## General information

`nccl_allocator` is a module that enables `ncclMemAlloc`[^1] to be used within PyTorch for faster NCCL NVLS collective communications.
It is mainly based on `CUDAPluggableAllocator`.
The context manager `nccl_allocator.nccl_mem(enabled=True)` is used as a switch between `cudaMalloc` and `ncclMemAlloc` (if `enabled=True` it will use `cudaMalloc`).

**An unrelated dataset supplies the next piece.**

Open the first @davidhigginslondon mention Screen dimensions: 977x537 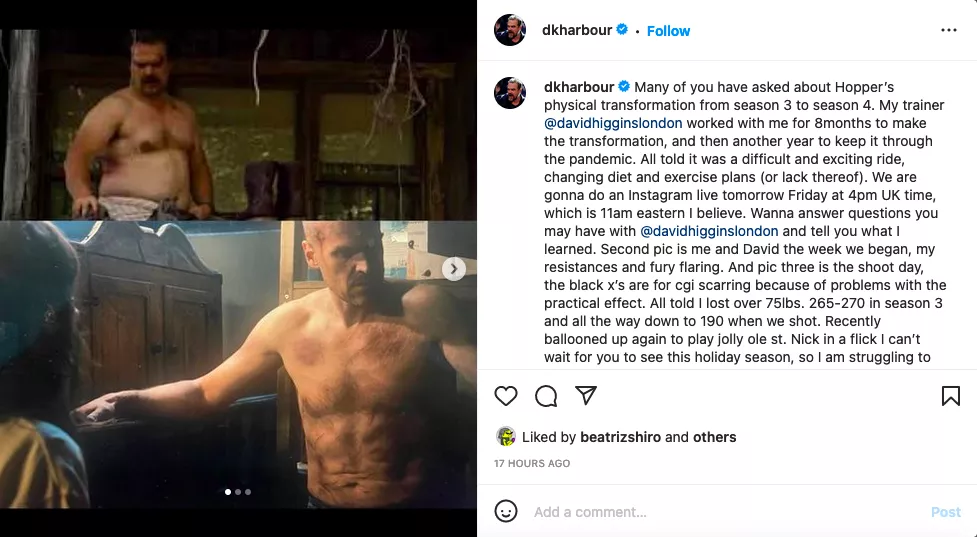[613, 123]
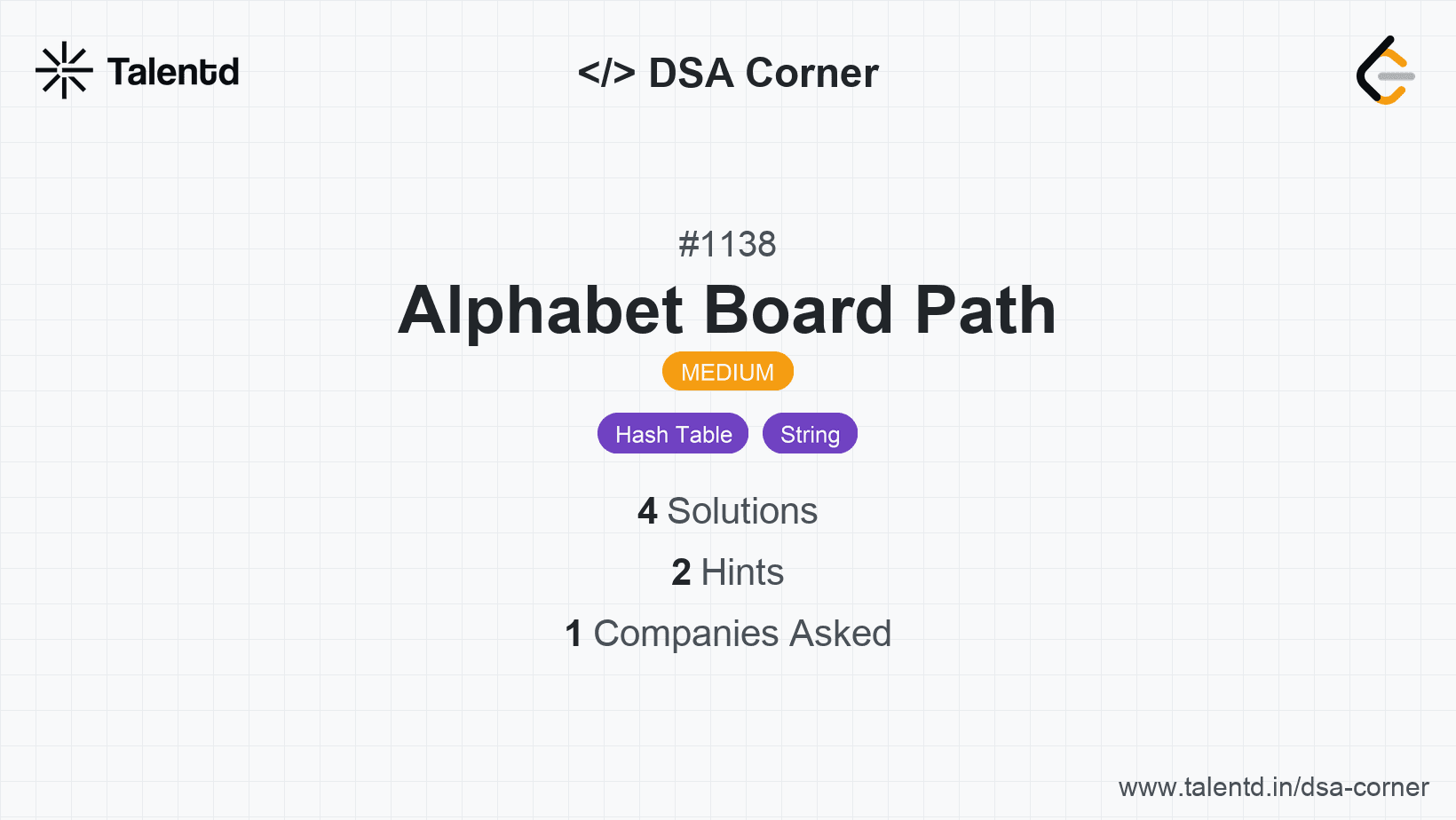1456x820 pixels.
Task: Open the Alphabet Board Path title
Action: pos(727,311)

[^1]: https://docs.nvidia.com/deeplearning/nccl/user-guide/docs/usage/bufferreg.html

### Example usage:

Here is a minimalistic example:

```
import os
import torch
import torch.distributed as dist
import apex.contrib.nccl_allocator as nccl_allocator

rank = int(os.getenv("RANK"))
local_rank = int(os.getenv("LOCAL_RANK"))
world_size = int(os.getenv("WORLD_SIZE"))

nccl_allocator.init()

torch.cuda.set_device(local_rank)
dist.init_process_group(backend="nccl")

with nccl_allocator.nccl_mem():
	a = torch.ones(1024 * 1024 * 2, device="cuda")
dist.all_reduce(a)

torch.cuda.synchronize()
```

Please visit `apex/contrib/examples/nccl_allocator` for more examples.


### IMPORTANT

There are several strict requirements:
- PyTorch must include PR [#112850](https://github.com/pytorch/pytorch/pull/112850)
- NCCL v2.19.4 and newer
- NCCL NVLS requires CUDA Driver 530 and newer (tested on 535)